(PROMPT) Word for word, set down every line of the entries below from the line with "Move the Lambda" to the line with "Task: Open the Scheda toolbar icon", including both, and no other line.
---------- DATA PROVIDED
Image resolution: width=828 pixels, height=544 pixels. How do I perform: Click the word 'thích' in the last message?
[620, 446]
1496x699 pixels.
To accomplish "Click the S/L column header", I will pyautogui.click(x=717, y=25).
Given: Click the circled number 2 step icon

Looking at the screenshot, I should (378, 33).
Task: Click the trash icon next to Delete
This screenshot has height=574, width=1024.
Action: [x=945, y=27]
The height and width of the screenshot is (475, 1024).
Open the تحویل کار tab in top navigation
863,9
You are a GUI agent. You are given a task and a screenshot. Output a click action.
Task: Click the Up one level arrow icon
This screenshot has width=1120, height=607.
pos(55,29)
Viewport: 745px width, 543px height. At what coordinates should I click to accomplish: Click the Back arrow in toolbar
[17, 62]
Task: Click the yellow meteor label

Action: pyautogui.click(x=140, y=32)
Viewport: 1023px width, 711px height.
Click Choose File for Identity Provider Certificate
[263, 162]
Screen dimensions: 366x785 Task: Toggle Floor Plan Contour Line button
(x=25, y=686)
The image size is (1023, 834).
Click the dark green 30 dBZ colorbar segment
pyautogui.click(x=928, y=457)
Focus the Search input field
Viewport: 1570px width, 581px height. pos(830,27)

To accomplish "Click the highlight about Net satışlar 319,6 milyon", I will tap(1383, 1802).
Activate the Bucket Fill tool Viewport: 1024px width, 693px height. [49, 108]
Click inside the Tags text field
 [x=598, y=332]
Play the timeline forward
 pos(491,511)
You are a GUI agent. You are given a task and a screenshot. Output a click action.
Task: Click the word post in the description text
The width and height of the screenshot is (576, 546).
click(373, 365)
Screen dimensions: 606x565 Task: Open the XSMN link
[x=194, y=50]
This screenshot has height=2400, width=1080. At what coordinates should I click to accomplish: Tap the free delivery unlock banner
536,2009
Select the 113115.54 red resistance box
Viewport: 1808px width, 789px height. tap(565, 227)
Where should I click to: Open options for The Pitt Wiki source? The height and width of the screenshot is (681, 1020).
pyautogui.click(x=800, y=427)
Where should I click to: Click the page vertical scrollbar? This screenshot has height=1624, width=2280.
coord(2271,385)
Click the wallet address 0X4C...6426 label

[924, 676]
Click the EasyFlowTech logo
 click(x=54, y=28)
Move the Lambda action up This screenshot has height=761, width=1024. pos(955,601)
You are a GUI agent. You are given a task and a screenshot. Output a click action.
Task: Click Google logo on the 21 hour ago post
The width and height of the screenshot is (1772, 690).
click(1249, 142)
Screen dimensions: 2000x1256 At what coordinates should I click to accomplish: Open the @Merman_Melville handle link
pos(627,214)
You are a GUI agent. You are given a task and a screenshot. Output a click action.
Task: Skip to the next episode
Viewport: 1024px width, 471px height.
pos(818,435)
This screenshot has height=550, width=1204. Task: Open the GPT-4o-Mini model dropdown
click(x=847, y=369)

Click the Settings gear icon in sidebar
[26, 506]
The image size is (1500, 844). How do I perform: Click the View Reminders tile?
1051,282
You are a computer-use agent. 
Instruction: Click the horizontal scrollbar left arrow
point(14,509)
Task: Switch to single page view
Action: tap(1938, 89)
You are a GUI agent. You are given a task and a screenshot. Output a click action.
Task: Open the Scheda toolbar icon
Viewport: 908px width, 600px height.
--------------------
(ANSWER BOX)
Move the Lambda action up This screenshot has height=761, width=1024. pos(955,601)
You are a GUI agent. You are given a task and a screenshot. Output a click action.
Task: Click Google logo on the 21 hour ago post
The width and height of the screenshot is (1772, 690).
click(1249, 142)
Screen dimensions: 2000x1256 At what coordinates should I click to accomplish: Open the @Merman_Melville handle link
pos(627,214)
You are a GUI agent. You are given a task and a screenshot. Output a click action.
Task: Skip to the next episode
Viewport: 1024px width, 471px height.
pos(818,435)
This screenshot has height=550, width=1204. Task: Open the GPT-4o-Mini model dropdown
click(x=847, y=369)

Click the Settings gear icon in sidebar
[26, 506]
The image size is (1500, 844). How do I perform: Click the View Reminders tile?
1051,282
You are a computer-use agent. 
Instruction: Click the horizontal scrollbar left arrow
point(14,509)
Task: Switch to single page view
Action: tap(1938, 89)
You are a GUI agent. You are given a task and a screenshot. Output a click action.
Task: Open the Scheda toolbar icon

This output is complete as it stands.